Trata-se de uma questão social, mas que gera conflitos. Comerciantes entrevistados pela reportagem relatam que é comum ter pessoas em situação de rua durante a noite na frente de lojas, lanchonetes e bares que possuem coberturas frontais. Pela manhã, muitos acabam enfrentando a sujeira deixada no local. Todos são unânimes em dizer que a questão é social e que precisa de atenção.

Quiosque abandonado na orla da Rua da Praia é frequentado por moradores de rua e usuários de drogas

O antigo Banco do Brasil localizado na Avenida Guarda Mor e os quiosques fechados na orla da Rua da Praia, ambos no Centro, assim como a Praia do Deodato, na Topolândia, são pontos frequentados pelos moradores de rua. A imagem destes locais chama a atenção de quem passa. São pessoas com os mais variados problemas, desde os psicológicos até vícios com álcool e droga, de maneira, que os pedidos de esmola são constantes.

No caso da praia do Deodato, especificamente usuários de drogas. Na esquina da Rua Auta Pinder com a Avenida Guarda Mor Lobo Viana (esquina do Pão de Açúcar) é comum a presença de pessoas pedindo esmolas. 

Ações sociais

Em entrevista ao Radar Litoral, a secretária de Assistência Social, Célia Silveira Cruz, acompanhada pela coordenadora do Creas, Valéria da Costa, e do assistente social Jeová Gomes, responsável pelo cadastramento das pessoas em “situação de rua”, disse que entre 1º e 23 de fevereiro foi realizado o levantamento no qual 52 pessoas foram abordadas. Destas, 14 eram da própria cidade, 12 de Ilhabela e o restante eram migrantes. Neste levantamento, oito pessoas foram cadastradas na Costa Sul.
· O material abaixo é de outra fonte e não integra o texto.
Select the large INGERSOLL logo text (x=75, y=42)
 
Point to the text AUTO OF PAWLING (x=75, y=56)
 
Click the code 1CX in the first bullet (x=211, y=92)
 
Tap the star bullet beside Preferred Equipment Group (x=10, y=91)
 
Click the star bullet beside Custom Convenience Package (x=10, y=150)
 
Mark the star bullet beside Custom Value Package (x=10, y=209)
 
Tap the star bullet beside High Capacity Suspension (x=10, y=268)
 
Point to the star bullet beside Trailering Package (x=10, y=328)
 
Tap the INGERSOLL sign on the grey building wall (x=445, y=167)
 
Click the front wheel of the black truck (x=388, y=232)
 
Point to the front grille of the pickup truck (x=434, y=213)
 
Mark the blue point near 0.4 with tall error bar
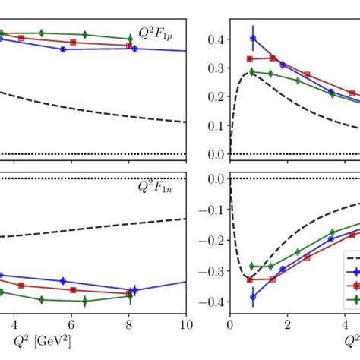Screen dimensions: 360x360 pyautogui.click(x=253, y=38)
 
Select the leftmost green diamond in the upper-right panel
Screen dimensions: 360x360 pyautogui.click(x=252, y=72)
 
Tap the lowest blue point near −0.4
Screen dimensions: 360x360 pyautogui.click(x=253, y=297)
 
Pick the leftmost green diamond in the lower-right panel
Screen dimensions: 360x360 pyautogui.click(x=252, y=267)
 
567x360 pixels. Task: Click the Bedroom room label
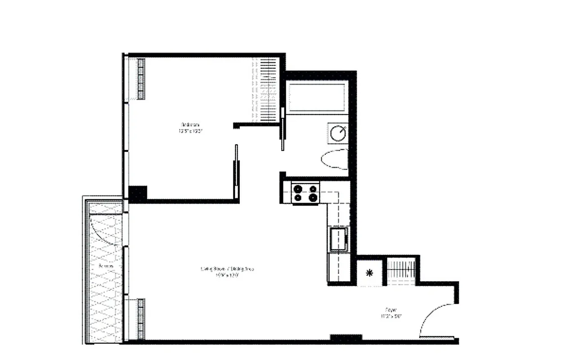pos(190,125)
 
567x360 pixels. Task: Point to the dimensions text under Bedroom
pos(191,131)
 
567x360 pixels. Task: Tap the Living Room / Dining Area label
pos(227,269)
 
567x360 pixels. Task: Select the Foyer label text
pos(390,310)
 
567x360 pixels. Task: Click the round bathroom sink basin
pos(338,133)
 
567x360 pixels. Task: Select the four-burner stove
pos(306,193)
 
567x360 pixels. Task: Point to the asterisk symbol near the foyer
pos(369,273)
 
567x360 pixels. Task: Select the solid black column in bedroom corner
pos(138,194)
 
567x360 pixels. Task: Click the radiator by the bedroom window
pos(141,79)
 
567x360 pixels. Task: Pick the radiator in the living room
pos(141,319)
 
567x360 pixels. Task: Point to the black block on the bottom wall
pos(346,338)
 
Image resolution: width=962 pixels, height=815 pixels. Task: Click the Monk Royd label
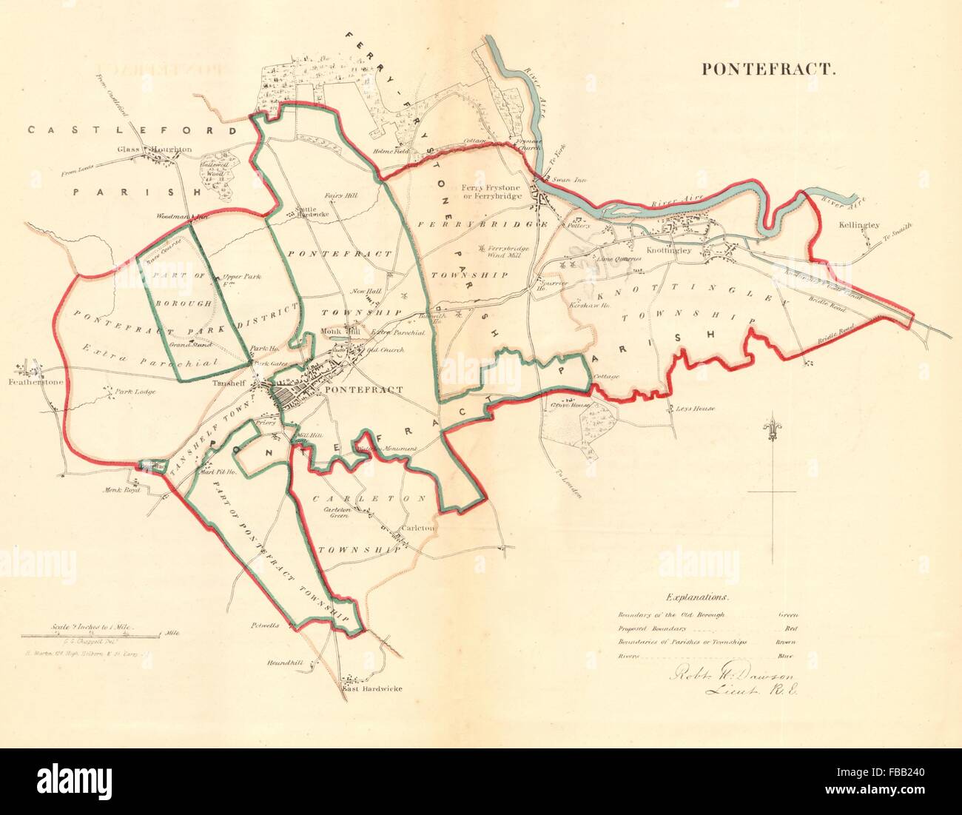(119, 489)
Na segunda abordagem feita entre março e abril, novamente 52 pessoas registradas, sendo que as 14 do município permaneceram. Diante deste perfil traçado, a Secretaria de Assistência Social tem promovido ações em parceria com o CAPS (Centro de Apoio Psicossocial) e até mesmo junto à promotoria para internações compulsórias nos casos mais graves.

Também são feitos encaminhamentos para as cidades de origem após contato com a família. Dois idosos que estavam na Costa Sul foram para o Lar Vicentino.
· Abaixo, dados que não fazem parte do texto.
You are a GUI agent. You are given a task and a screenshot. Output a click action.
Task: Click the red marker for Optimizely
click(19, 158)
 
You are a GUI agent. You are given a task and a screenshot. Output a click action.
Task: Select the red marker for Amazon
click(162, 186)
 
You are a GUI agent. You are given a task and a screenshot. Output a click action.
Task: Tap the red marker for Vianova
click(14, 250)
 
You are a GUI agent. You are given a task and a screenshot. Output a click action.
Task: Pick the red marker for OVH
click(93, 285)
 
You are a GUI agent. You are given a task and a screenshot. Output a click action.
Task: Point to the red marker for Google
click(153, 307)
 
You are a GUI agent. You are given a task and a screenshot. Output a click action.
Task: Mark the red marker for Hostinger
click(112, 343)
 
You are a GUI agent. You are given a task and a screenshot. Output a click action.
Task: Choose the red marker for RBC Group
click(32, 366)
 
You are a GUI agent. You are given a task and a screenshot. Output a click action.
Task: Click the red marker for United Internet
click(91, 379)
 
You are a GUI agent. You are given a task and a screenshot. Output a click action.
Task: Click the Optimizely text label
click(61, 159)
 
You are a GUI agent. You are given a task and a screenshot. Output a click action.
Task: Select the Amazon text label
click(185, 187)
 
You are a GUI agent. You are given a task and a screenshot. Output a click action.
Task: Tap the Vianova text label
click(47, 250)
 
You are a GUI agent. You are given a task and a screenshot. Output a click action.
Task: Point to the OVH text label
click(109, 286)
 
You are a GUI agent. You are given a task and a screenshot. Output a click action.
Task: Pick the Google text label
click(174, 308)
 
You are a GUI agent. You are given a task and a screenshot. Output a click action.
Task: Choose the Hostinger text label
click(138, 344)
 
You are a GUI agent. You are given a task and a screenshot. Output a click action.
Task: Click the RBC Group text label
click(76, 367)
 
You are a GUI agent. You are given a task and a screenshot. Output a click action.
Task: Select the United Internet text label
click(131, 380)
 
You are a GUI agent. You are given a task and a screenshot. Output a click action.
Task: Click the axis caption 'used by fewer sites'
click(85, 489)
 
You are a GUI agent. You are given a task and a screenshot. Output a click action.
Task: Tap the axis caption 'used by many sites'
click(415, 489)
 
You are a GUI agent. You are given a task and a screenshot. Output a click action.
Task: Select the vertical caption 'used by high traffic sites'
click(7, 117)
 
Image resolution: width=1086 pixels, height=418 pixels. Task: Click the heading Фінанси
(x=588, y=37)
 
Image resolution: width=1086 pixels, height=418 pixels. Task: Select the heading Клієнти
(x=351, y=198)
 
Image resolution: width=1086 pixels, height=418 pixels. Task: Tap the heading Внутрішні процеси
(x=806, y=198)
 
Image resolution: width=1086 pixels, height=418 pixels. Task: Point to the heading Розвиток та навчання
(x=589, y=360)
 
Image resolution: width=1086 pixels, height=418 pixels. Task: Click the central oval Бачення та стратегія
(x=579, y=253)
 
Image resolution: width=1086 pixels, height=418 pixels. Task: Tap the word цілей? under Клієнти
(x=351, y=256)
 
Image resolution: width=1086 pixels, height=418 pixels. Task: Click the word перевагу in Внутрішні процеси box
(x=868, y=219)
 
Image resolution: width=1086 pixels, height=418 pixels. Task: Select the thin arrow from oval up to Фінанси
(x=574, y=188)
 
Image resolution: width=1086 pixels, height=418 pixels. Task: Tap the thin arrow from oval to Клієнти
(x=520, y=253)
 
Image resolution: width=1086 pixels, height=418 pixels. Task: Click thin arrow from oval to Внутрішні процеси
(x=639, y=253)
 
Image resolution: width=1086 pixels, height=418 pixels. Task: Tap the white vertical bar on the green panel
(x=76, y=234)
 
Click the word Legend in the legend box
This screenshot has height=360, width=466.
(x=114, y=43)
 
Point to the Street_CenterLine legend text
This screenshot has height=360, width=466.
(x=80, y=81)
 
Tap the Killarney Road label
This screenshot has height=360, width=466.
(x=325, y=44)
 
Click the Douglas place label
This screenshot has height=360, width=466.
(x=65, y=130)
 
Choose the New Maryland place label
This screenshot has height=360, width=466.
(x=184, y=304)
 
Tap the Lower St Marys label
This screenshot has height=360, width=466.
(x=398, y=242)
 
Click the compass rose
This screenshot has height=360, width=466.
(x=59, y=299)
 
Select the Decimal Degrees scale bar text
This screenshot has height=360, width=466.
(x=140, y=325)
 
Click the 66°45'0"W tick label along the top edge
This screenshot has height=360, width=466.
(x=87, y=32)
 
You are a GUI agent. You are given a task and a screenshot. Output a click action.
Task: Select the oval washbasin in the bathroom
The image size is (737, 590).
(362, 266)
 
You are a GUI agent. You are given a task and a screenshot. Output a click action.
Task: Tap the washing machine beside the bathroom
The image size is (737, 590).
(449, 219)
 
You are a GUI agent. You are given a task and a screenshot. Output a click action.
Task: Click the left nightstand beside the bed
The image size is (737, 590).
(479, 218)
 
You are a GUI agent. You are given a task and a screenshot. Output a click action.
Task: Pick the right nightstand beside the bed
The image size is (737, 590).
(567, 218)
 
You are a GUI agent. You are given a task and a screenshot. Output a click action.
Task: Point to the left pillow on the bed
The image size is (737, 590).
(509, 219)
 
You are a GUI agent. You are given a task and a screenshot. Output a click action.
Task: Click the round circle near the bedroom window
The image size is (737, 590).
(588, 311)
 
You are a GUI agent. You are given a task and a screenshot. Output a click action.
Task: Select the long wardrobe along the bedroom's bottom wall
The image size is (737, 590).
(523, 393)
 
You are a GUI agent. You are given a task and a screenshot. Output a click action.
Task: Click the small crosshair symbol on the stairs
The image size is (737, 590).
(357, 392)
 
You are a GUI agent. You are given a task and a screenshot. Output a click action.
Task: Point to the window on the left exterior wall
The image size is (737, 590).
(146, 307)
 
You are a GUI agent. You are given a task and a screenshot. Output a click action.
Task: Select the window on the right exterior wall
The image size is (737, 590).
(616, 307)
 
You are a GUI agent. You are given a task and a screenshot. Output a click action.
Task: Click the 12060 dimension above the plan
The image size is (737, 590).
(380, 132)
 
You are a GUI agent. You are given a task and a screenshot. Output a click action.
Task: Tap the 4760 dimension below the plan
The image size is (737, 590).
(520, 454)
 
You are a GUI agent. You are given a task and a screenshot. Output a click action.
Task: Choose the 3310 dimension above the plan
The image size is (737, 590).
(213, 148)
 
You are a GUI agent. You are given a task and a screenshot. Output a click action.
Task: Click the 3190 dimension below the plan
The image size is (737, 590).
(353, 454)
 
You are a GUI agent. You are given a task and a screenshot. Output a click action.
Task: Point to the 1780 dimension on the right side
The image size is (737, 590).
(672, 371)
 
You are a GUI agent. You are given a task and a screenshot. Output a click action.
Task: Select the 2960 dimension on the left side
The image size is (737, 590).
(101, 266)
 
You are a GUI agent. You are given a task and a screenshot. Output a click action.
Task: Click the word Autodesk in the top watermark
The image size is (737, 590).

A secretária Célia Silveira em entrevista ao Radar Litoral (Foto: Marcos Bonello/PMSS)

Campanha "Não dê esmolas, promova cidadania"

Segundo a secretária Célia Silveira, no mês de junho será lançada a campanha “Não dê esmolas, promova cidadania”. Com panfletos e outras ações de divulgação, a Prefeitura ressaltará que o ato de dar esmolas cria dependência, reforça o preconceito e a marginalização, além de favorecer a permanência das pessoas em situação constante de violência social. “Vamos promover também o fórum com comerciantes e empresários sobre o tema. A proposta é desenvolver políticas integradas entre poder público e sociedade”, destaca a secretária.
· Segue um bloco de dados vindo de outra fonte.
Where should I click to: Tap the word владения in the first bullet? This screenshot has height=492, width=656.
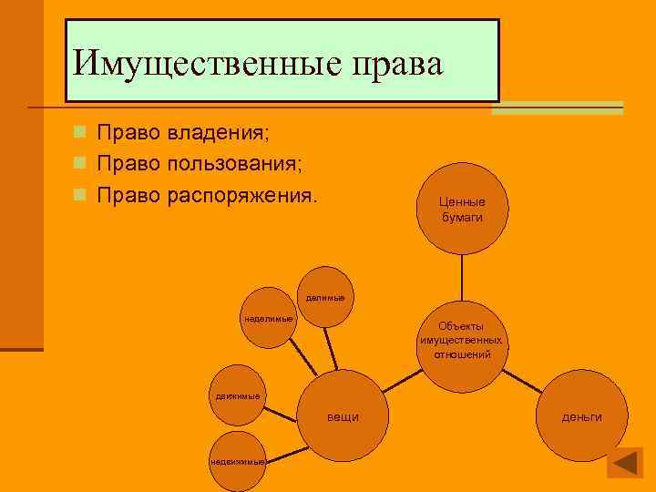[218, 133]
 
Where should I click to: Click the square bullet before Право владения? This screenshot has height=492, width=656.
[80, 133]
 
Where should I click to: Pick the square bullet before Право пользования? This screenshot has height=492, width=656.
[80, 165]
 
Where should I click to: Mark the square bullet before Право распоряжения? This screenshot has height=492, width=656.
[80, 196]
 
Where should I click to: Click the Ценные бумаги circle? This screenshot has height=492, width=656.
[463, 209]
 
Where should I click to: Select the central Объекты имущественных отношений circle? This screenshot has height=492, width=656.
[461, 340]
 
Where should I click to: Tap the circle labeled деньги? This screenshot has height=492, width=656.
[581, 416]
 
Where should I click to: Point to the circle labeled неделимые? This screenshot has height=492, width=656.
[268, 320]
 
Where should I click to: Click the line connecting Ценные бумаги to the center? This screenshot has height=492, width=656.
[462, 277]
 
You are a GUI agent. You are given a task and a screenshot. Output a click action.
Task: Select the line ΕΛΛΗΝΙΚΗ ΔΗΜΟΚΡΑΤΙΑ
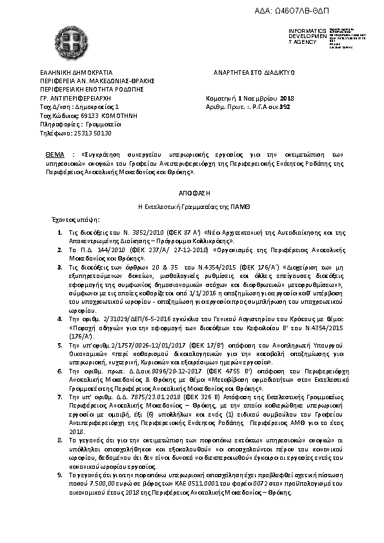tap(76, 73)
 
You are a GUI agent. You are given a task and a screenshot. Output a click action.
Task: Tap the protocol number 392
tap(276, 107)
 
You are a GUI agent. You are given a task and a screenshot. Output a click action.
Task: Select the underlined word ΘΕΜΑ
tap(56, 155)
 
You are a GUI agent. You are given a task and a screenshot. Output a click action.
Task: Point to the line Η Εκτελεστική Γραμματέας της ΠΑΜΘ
tap(192, 207)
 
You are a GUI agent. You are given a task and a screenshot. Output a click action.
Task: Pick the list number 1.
tap(59, 231)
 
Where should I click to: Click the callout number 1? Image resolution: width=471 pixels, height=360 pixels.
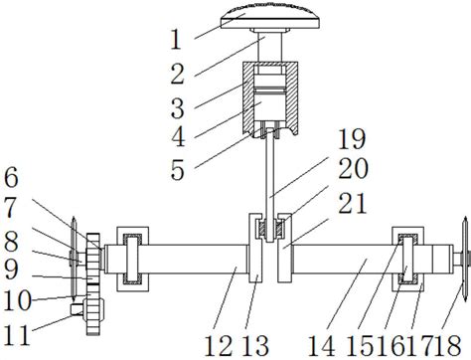click(x=176, y=40)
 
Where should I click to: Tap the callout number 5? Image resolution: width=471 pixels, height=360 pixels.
click(x=178, y=170)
O Creas dispõe do Serviço de Proteção e Atendimento Especializado a Famílias e Indivíduos (Paefi) e Serviço Especializado em Abordagem Social. Oferece ainda a inclusão da pessoa em situação de rua no Cadastro Único para obtenção de benefícios sociais, segunda via de documentos, busca familiar, repasse de vale transporte, vestuário e material de higiene e banho.

Desta maneira, a Prefeitura reafirma a mensagem para de “não dar esmolas”, mas sim encaminhar ao Creas. No Centro, o endereço é Rua Ubatuba, 256 – Vila Amélia. O telefone é o 3892-2062.